By Jaroslaw Adamowksi | @JaroslawAdamows
‘To Take Innovative Approaches’Slovakian parliament member Branislav Gröhling has submitted a draft bill to open the Slovak textbook market.
The lawmaker says that the country’s system of textbook procurement is too centralized, and Slovakia is one of the few European Union member states not to have opened its textbook market to free commercial competition.
Gröhling, a lawmaker for Slovakia’s largest opposition party, Freedom and Solidarity (SaS), says that centralization of the textbook procurement system limits market competition, and an open market could encourage a decrease in textbook prices.
“Currently, there’s a lack of new textbooks and new authors,” Gröhling tells Publishing Perspectives. “The main benefit of opening the textbook market up to competition is that it will motivate authors to produce new books and take innovative approaches to the creation of textbooks—which will result in increased competition.
“We also expect this to result in increased quality of textbooks,” he says, “as publishers will have to compete with each other and will focus on producing a quality textbook that might pique the interest of schools, teachers, and students.
“The current textbooks are often heavily criticized for their quality, because of Slovakia’s procedure to approve textbooks.”
‘The Main Goal is to Increase Quality’
Pricing, Gröhling says, may not be something that changes as a result of his proposal.
“The hypothesis is that the prices may go down as a result of competition between publishers,” he says, noting that there’s no guarantee this will happen. “Understandably, the individual textbooks will be published in smaller runs, so ultimately, the prices may remain unchanged.
“But the main goal of opening up the textbook market is to increase the quality of textbooks and give schools and teachers the freedom to choose the most suitable textbooks for their students.”
Under Slovakia’s current system, the procedure to select textbooks begins with a public procurement launched by the country’s ministry of education, science, research and sport. Publishers submit their offers, and then a commission selects the textbook it considers the most suitable for local schools.
“The first issue” with this process, Gröhling says, “is that sometimes the deadlines are absurd: publishers sometimes have only 40 days to submit their proposal for a textbook.”
Selected textbooks are printed and provided to Slovak schools free of charge. The ministry operates a site which shows the selected textbooks and where it publishes the documents related to its procurement procedures. Some of the leading Slovak textbook publishers include AITEC, Orbis Pictus, Slovenské pedagogické nakladateľstvo – Mladé letá, Tranoscius, and Expol Pedagogika, based on data from the site.
‘Distribution Often Fails’
In many cases, Gröhling says, schools may find the government mandated textbooks “to be useless.” In such cases, schools may have to buy other resources, which must be paid for by parents.
Annually, millions of euros are invested in the distribution and storage of these textbooks, he says, “but the system of distribution often fails. In September 2018, Slovak schools were missing one million textbooks. They were either late and the schools had to start teaching without them, or they had gone out of print.”

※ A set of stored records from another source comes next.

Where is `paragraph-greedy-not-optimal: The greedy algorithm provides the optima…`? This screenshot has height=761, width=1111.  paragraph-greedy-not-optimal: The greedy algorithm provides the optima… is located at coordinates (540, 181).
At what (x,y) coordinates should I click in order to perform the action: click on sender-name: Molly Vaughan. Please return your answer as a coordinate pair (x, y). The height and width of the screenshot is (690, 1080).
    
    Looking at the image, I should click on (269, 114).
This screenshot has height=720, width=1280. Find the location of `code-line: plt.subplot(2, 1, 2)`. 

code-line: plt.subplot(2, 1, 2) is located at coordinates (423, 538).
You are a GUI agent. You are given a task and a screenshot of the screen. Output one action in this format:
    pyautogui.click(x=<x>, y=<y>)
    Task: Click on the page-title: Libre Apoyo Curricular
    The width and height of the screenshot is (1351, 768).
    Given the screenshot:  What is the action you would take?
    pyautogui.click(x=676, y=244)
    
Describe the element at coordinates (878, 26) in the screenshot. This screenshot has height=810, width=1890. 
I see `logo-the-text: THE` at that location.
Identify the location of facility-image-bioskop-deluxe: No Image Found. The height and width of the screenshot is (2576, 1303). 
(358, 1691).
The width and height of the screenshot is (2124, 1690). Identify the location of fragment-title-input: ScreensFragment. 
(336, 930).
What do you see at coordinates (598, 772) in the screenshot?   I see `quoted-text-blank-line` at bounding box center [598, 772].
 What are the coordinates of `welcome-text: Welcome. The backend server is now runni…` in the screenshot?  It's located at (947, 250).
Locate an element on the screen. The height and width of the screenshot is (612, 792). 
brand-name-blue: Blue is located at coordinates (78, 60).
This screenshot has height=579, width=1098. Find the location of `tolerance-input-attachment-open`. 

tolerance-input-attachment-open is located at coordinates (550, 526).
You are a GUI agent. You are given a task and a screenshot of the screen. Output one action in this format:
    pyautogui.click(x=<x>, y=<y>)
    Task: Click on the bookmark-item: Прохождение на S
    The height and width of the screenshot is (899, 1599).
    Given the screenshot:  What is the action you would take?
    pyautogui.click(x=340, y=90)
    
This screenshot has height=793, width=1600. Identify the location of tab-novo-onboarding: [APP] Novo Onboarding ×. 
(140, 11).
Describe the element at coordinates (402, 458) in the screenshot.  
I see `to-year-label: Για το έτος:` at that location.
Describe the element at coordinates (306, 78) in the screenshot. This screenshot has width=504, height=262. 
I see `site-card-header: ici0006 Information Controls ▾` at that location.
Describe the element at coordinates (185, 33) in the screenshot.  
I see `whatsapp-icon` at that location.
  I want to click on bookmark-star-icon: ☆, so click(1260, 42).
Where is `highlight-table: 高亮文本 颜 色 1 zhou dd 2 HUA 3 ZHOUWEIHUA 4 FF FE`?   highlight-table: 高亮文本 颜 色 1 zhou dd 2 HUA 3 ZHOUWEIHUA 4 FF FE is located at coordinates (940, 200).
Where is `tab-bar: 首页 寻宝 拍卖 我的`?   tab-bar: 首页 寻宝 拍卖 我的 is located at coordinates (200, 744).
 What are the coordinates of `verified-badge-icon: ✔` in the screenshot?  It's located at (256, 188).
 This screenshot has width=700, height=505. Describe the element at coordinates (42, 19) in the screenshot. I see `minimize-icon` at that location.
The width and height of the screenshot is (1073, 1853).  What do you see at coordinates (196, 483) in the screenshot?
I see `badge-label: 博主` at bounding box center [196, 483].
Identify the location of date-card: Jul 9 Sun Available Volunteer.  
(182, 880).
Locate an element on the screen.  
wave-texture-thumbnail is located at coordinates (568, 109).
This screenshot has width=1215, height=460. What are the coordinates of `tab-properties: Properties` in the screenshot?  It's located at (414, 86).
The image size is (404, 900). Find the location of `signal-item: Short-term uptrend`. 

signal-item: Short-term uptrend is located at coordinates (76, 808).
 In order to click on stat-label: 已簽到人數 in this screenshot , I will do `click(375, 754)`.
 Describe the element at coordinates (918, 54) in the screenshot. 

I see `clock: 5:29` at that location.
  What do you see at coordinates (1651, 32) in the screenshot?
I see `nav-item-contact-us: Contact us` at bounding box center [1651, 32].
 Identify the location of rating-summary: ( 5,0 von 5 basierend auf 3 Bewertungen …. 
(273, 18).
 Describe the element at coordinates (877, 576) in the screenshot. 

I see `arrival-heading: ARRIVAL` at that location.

Gröhling’s draft legislation proposes to cancel the division between state-approved textbooks and non-approved textbooks, allowing schools to select as they wish.
An analysis from 2016 by Michal Rehus, a policy analyst from the Slovak ministry’s Educational Policy Institute, points to numerous issues related to the current textbook system, among them inadequate funding for schools and inefficient distribution.
In 2015, the country’s schools required €16.3 million (US$18.4 million) to order the necessary books, but only €5.5 million (US$6.2 million) was actually allocated. So of the originally ordered 3.6 million copies, only 1.6 million textbooks were delivered to Slovak students.
Besides Slovakia, Malta, Cyprus, and Greece are EU countries still without open, competitive textbook markets. In addition, some studies also refer to Bulgaria and Romania as EU member states which have partially open markets for textbooks.
“It very much depends on how we look at it,” says Branislav Gröhling in his interview.
“But it’s true that in most of Europe, teachers are empowered and have the freedom to choose their textbooks. And that’s something I would like to see in Slovakia.”